PROVIDED PASSAGE
#####

Minnkota Power Coop. v. Lake Shure Prop.

Annotate this Case

295 N.W.2d 122 (1980)

MINNKOTA POWER COOPERATIVE, INC., a corporation, Plaintiff and Appellee, v. LAKE SHURE PROPERTIES, a partnership, and Fred Selberg and LaVonne Selberg, Defendants and Appellants.

Civ. 9738-A.

Supreme Court of North Dakota.

July 17, 1980.

*123 Conmy, Feste & Bossart, Fargo, for defendants and appellants; argued by David R. Bossart, Fargo.

Vogel, Brantner, Kelly, Knutson, Weir & Bye, Fargo, for plaintiff and appellee; argued by John D. Kelly, Fargo.

PAULSON, Justice.

This appeal is the sequel to Minnkota Power Coop. v. Lake Shure Prop., 289 N.W.2d 230 (N.D.1980). The reader of this *124 opinion may consult such previous opinion for additional background and factual material. Several issues have been presented for review. The essential question is whether or not the Cass County District Court erred in finding that Minnkota could uprate its 230-kilovolt Center-Fargo transmission line to a 345-kilovolt line within the scope of certain easements which Minnkota had obtained from the Landowners in 1968 and 1969. We affirm the judgment of the district court which permanently and forever enjoined the Landowners from prohibiting, interfering with, or restricting Minnkota's entry into the Landowners' property for modification and uprating of electric transmission lines.

The first issue presented is whether or not it was proper for the district court to "reinstate" its December 17, 1979, judgment. Although we believe the choice of the word "reinstate" was a poor one, we also believe that it was proper under the facts of this case to incorporate the December 17, 1979, judgment into the May 21, 1980, judgment.

In our previous opinion, we found that the 20-day notice requirement for Public Service Commission hearings set out in § 49-22-13 of the North Dakota Century Code applied to waiver hearings and we remanded to the district court with instructions "permitting Minnkota to make application to the PSC for a new hearing on Minnkota's application for a certificate of site compatibility". Minnkota, supra, 289 N.W.2d at 234. We there said in 289 N.W.2d at 231:

"We do not reach the merits of this appeal because of what we deem to be an insufficiency in the notice given to the Landowners by the Public Service Commission [PSC] of a hearing on waiver of all corridor and routing procedures. We reverse and remand to the district court with instructions." [Emphasis added.]

Upon remand, Minnkota applied for a new certificate of site compatibility and a hearing was held before the PSC on April 9, 1980. The PSC granted Minnkota's application on May 8, 1980. On May 9, 1980, Minnkota made a motion for reinstatement of the original December 17, 1979, judgment. The district court granted this motion and issued its findings of fact, conclusions of law, order for reinstatement of judgment, and judgment on May 21, 1980.

#####

TASKS TO COMPLETE
**1.** Echo the court opinion from "Annotate this Case" up to and including "R. Bossart, Fargo.", word for word.
**2.** Using the court opinion, decide whether each statement agrees with it: (a) On remand, the PSC hearing was held on April 9, 1980. (b) The Supreme Court found the word "reinstate" to be a good choice. (c) Minnkota sought to uprate a 230-kilovolt line to a 345-kilovolt line. Answer yes or no for each, quoting the deciding words of the court opinion.
The records that come next are separate material from the court opinion.

ENTRIES SHOWN
#####

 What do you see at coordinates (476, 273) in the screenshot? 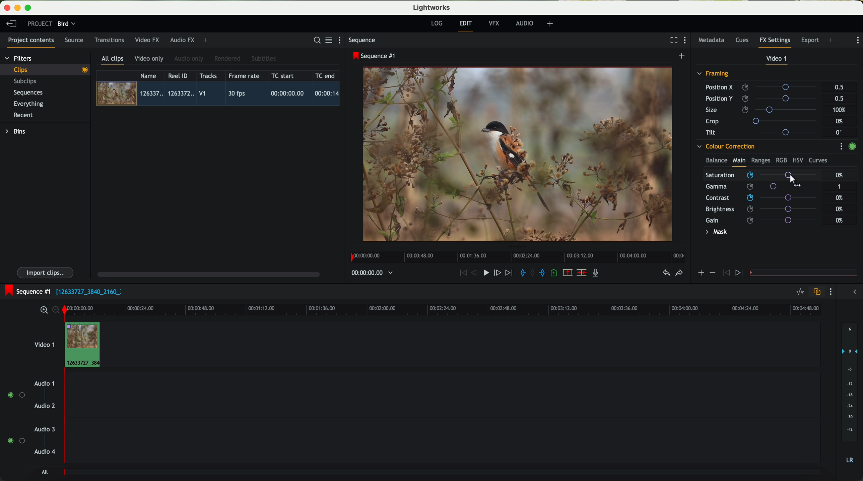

#####

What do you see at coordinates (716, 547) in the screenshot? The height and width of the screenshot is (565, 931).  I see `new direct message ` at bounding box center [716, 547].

#####

WRITTEN RESPONSES
**1.**
Annotate this Case

295 N.W.2d 122 (1980)

MINNKOTA POWER COOPERATIVE, INC., a corporation, Plaintiff and Appellee, v. LAKE SHURE PROPERTIES, a partnership, and Fred Selberg and LaVonne Selberg, Defendants and Appellants.

Civ. 9738-A.

Supreme Court of North Dakota.

July 17, 1980.

*123 Conmy, Feste & Bossart, Fargo, for defendants and appellants; argued by David R. Bossart, Fargo.

**2.**
(a) Yes: "a hearing was held before the PSC on April 9, 1980"
(b) No: "we believe the choice of the word "reinstate" was a poor one"
(c) Yes: "Minnkota could uprate its 230-kilovolt Center-Fargo transmission line to a 345-kilovolt line"